# start of Supplied passage

Farley Granger(© Michael Portantiere)
Farley Granger
(© Michael Portantiere)

Farley Granger’s newly published autobiography, Include Me Out: My Life From Goldwyn to Broadway, will be catnip to film buffs; after all, the man knew and/or worked with everyone from Shelley Winters to Joan Crawford to Alfred Hitchcock. But Granger also had a significant stage career, even if he never reached his full potential in that area, due in large part to bad luck. So the book — written in collaboration with his life partner, Robert Calhoun — has much to offer theater fans as well.

“I love the theater,” Granger enthused in a recent interview. “The first time I came to New York, I was met at the airport by two dear friends of mine. They took me to Betty Comden’s apartment, where they were having a party for me. I was so thrilled and excited because I had met all of those people on the West Coast, and I adored them. The next morning, when I woke up in my hotel room, I pulled up the blinds and saw Central Park. It was beautiful. And the first show I saw was Annie Get Your Gun — so, of course, I was going to love Ethel Merman forever. We eventually became real good friends.”

# end of Supplied passage
# start of Material supplied

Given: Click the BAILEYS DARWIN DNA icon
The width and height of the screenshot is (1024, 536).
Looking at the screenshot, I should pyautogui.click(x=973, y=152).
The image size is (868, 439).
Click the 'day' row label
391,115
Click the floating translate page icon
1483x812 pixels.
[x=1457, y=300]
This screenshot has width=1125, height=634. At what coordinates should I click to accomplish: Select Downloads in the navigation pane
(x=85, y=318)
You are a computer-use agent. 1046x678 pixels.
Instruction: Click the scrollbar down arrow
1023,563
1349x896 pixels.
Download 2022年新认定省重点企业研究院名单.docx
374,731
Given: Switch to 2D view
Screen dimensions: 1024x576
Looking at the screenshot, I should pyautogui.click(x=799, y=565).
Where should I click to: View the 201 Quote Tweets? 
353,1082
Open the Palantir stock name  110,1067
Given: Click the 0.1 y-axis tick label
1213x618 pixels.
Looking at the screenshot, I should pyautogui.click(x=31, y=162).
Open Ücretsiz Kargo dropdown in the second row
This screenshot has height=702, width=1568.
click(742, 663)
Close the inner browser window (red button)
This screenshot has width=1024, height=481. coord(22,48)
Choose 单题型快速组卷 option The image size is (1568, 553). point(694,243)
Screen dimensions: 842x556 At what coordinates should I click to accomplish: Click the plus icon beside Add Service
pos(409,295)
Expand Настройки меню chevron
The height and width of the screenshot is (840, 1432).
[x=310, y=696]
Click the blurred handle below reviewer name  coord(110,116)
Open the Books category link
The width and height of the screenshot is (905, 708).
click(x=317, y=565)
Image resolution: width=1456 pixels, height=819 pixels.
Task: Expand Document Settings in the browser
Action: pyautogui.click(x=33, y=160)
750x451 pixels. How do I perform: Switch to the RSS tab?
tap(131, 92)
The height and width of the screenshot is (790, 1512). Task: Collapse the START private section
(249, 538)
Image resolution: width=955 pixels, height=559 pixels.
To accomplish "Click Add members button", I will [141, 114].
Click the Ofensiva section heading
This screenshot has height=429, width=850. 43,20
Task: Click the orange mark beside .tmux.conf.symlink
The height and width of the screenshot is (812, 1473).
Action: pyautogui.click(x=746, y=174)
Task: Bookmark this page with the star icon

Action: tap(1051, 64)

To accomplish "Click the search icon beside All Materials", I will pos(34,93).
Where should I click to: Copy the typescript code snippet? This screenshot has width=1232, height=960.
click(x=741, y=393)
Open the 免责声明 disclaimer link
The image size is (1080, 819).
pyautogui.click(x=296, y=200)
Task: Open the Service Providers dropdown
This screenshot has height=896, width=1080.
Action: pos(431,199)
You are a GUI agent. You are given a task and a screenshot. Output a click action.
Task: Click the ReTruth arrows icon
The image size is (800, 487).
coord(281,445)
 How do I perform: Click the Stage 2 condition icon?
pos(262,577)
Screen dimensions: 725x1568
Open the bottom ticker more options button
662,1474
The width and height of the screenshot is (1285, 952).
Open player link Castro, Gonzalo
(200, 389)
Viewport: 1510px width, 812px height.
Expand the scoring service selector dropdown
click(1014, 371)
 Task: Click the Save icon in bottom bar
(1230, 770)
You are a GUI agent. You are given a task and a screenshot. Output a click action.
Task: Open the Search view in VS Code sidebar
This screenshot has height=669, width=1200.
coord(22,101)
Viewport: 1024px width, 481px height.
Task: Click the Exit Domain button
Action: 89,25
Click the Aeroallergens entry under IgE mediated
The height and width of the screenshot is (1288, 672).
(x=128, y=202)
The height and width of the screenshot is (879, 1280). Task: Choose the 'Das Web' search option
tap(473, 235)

# end of Material supplied

Problem set |
- A) List every person named with both a first and a last name in the Farley Granger piece, not counting Granger himself.
- B) From the Farley Granger piece, retype the part that opens with the words containing "Farley Granger(© Michael" and closes with "fans as well.".

Results of the exercise |
- A) Michael Portantiere, Shelley Winters, Joan Crawford, Alfred Hitchcock, Robert Calhoun, Betty Comden, Ethel Merman

- B)
Farley Granger(© Michael Portantiere)
Farley Granger
(© Michael Portantiere)

Farley Granger’s newly published autobiography, Include Me Out: My Life From Goldwyn to Broadway, will be catnip to film buffs; after all, the man knew and/or worked with everyone from Shelley Winters to Joan Crawford to Alfred Hitchcock. But Granger also had a significant stage career, even if he never reached his full potential in that area, due in large part to bad luck. So the book — written in collaboration with his life partner, Robert Calhoun — has much to offer theater fans as well.